*** EXERCISE DATA

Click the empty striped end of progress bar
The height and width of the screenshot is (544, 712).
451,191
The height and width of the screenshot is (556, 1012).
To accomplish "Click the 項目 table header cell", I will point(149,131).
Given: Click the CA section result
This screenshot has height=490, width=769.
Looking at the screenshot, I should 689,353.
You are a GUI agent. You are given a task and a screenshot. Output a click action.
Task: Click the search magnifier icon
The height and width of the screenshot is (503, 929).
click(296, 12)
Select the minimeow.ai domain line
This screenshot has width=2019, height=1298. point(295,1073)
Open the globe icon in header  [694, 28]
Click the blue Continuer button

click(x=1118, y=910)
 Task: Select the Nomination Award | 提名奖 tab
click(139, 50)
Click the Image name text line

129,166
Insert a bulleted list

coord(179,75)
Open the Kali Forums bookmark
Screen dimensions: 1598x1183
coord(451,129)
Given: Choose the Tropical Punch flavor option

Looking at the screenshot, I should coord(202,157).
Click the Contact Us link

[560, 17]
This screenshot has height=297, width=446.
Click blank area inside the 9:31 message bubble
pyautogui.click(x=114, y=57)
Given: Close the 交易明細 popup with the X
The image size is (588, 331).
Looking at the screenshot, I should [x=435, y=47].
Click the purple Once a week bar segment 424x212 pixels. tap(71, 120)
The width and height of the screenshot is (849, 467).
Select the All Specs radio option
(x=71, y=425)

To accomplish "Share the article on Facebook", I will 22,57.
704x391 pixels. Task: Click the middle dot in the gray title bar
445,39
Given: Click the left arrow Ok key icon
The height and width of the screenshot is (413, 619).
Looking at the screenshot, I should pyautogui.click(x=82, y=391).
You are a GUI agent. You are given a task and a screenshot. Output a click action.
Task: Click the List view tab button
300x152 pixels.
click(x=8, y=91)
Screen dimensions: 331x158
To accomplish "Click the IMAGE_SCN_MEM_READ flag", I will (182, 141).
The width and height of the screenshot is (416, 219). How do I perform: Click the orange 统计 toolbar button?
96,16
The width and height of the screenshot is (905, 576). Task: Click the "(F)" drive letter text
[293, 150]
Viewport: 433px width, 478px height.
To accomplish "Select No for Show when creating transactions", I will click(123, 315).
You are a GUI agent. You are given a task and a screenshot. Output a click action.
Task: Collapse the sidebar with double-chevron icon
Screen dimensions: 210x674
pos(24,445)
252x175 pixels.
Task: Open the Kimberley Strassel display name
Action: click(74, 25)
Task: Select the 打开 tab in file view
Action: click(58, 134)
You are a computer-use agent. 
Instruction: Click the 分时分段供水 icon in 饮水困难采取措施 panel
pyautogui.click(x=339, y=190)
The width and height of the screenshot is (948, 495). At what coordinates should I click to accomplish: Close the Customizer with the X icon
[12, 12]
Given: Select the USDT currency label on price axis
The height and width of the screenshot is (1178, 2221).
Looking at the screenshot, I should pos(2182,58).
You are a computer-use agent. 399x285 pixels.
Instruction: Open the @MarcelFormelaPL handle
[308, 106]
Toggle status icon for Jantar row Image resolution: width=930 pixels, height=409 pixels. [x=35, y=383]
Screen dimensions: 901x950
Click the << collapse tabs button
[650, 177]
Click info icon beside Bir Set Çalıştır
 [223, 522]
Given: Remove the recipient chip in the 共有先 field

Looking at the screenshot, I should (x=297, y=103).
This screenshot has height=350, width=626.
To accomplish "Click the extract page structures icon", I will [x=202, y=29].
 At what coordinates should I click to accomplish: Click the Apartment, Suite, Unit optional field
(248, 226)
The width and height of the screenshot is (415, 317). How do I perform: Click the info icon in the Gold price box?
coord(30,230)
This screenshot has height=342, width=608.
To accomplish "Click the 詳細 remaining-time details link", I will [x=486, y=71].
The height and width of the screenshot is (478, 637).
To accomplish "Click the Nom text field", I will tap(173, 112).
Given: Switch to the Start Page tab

******

TASK BRIEF =
Output each line of the data exactly as it stands above.

RESULT OF THIS EXERCISE =
Click the empty striped end of progress bar
The height and width of the screenshot is (544, 712).
451,191
The height and width of the screenshot is (556, 1012).
To accomplish "Click the 項目 table header cell", I will point(149,131).
Given: Click the CA section result
This screenshot has height=490, width=769.
Looking at the screenshot, I should 689,353.
You are a GUI agent. You are given a task and a screenshot. Output a click action.
Task: Click the search magnifier icon
The height and width of the screenshot is (503, 929).
click(296, 12)
Select the minimeow.ai domain line
This screenshot has width=2019, height=1298. point(295,1073)
Open the globe icon in header  [694, 28]
Click the blue Continuer button

click(x=1118, y=910)
 Task: Select the Nomination Award | 提名奖 tab
click(139, 50)
Click the Image name text line

129,166
Insert a bulleted list

coord(179,75)
Open the Kali Forums bookmark
Screen dimensions: 1598x1183
coord(451,129)
Given: Choose the Tropical Punch flavor option

Looking at the screenshot, I should coord(202,157).
Click the Contact Us link

[560, 17]
This screenshot has height=297, width=446.
Click blank area inside the 9:31 message bubble
pyautogui.click(x=114, y=57)
Given: Close the 交易明細 popup with the X
The image size is (588, 331).
Looking at the screenshot, I should [x=435, y=47].
Click the purple Once a week bar segment 424x212 pixels. tap(71, 120)
The width and height of the screenshot is (849, 467).
Select the All Specs radio option
(x=71, y=425)

To accomplish "Share the article on Facebook", I will 22,57.
704x391 pixels. Task: Click the middle dot in the gray title bar
445,39
Given: Click the left arrow Ok key icon
The height and width of the screenshot is (413, 619).
Looking at the screenshot, I should pyautogui.click(x=82, y=391).
You are a GUI agent. You are given a task and a screenshot. Output a click action.
Task: Click the List view tab button
300x152 pixels.
click(x=8, y=91)
Screen dimensions: 331x158
To accomplish "Click the IMAGE_SCN_MEM_READ flag", I will (182, 141).
The width and height of the screenshot is (416, 219). How do I perform: Click the orange 统计 toolbar button?
96,16
The width and height of the screenshot is (905, 576). Task: Click the "(F)" drive letter text
[293, 150]
Viewport: 433px width, 478px height.
To accomplish "Select No for Show when creating transactions", I will click(123, 315).
You are a GUI agent. You are given a task and a screenshot. Output a click action.
Task: Collapse the sidebar with double-chevron icon
Screen dimensions: 210x674
pos(24,445)
252x175 pixels.
Task: Open the Kimberley Strassel display name
Action: click(74, 25)
Task: Select the 打开 tab in file view
Action: click(58, 134)
You are a computer-use agent. 
Instruction: Click the 分时分段供水 icon in 饮水困难采取措施 panel
pyautogui.click(x=339, y=190)
The width and height of the screenshot is (948, 495). At what coordinates should I click to accomplish: Close the Customizer with the X icon
[12, 12]
Given: Select the USDT currency label on price axis
The height and width of the screenshot is (1178, 2221).
Looking at the screenshot, I should pos(2182,58).
You are a computer-use agent. 399x285 pixels.
Instruction: Open the @MarcelFormelaPL handle
[308, 106]
Toggle status icon for Jantar row Image resolution: width=930 pixels, height=409 pixels. [x=35, y=383]
Screen dimensions: 901x950
Click the << collapse tabs button
[650, 177]
Click info icon beside Bir Set Çalıştır
 [223, 522]
Given: Remove the recipient chip in the 共有先 field

Looking at the screenshot, I should (x=297, y=103).
This screenshot has height=350, width=626.
To accomplish "Click the extract page structures icon", I will [x=202, y=29].
 At what coordinates should I click to accomplish: Click the Apartment, Suite, Unit optional field
(248, 226)
The width and height of the screenshot is (415, 317). How do I perform: Click the info icon in the Gold price box?
coord(30,230)
This screenshot has height=342, width=608.
To accomplish "Click the 詳細 remaining-time details link", I will [x=486, y=71].
The height and width of the screenshot is (478, 637).
To accomplish "Click the Nom text field", I will tap(173, 112).
Given: Switch to the Start Page tab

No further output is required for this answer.